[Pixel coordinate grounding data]
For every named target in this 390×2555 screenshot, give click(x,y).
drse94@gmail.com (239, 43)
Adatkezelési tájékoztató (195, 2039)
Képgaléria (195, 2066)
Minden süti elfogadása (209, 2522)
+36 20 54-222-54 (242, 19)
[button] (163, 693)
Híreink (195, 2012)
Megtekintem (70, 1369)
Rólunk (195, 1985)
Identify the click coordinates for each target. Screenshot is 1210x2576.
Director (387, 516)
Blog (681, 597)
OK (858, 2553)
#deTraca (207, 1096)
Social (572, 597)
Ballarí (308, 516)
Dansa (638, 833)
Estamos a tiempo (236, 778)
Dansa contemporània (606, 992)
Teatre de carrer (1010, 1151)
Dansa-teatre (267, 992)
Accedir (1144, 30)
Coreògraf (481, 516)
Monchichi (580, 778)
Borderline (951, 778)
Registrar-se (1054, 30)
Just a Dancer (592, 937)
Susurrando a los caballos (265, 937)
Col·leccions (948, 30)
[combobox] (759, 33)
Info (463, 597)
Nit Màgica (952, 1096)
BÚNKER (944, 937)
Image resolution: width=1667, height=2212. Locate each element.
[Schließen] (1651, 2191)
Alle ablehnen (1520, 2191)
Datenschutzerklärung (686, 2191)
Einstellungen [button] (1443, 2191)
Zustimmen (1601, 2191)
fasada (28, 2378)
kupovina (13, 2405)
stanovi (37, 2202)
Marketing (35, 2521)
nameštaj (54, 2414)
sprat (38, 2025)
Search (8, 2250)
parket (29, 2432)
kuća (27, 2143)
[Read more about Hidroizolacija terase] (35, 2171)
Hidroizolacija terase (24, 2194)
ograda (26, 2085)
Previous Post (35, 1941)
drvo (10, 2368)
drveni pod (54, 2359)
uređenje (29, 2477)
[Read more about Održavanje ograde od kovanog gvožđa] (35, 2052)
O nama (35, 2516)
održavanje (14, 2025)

**Required work:**
Your task is to transcribe each record faithfully and in full.

**Your response:**
For every named target in this 390×2555 screenshot, give click(x,y).
drse94@gmail.com (239, 43)
Adatkezelési tájékoztató (195, 2039)
Képgaléria (195, 2066)
Minden süti elfogadása (209, 2522)
+36 20 54-222-54 (242, 19)
[button] (163, 693)
Híreink (195, 2012)
Megtekintem (70, 1369)
Rólunk (195, 1985)
Identify the click coordinates for each target. Screenshot is 1210x2576.
Director (387, 516)
Blog (681, 597)
OK (858, 2553)
#deTraca (207, 1096)
Social (572, 597)
Ballarí (308, 516)
Dansa (638, 833)
Estamos a tiempo (236, 778)
Dansa contemporània (606, 992)
Teatre de carrer (1010, 1151)
Dansa-teatre (267, 992)
Accedir (1144, 30)
Coreògraf (481, 516)
Monchichi (580, 778)
Borderline (951, 778)
Registrar-se (1054, 30)
Just a Dancer (592, 937)
Susurrando a los caballos (265, 937)
Col·leccions (948, 30)
[combobox] (759, 33)
Info (463, 597)
Nit Màgica (952, 1096)
BÚNKER (944, 937)
Image resolution: width=1667, height=2212. Locate each element.
[Schließen] (1651, 2191)
Alle ablehnen (1520, 2191)
Datenschutzerklärung (686, 2191)
Einstellungen [button] (1443, 2191)
Zustimmen (1601, 2191)
fasada (28, 2378)
kupovina (13, 2405)
stanovi (37, 2202)
Marketing (35, 2521)
nameštaj (54, 2414)
sprat (38, 2025)
Search (8, 2250)
parket (29, 2432)
kuća (27, 2143)
[Read more about Hidroizolacija terase] (35, 2171)
Hidroizolacija terase (24, 2194)
ograda (26, 2085)
Previous Post (35, 1941)
drvo (10, 2368)
drveni pod (54, 2359)
uređenje (29, 2477)
[Read more about Održavanje ograde od kovanog gvožđa] (35, 2052)
O nama (35, 2516)
održavanje (14, 2025)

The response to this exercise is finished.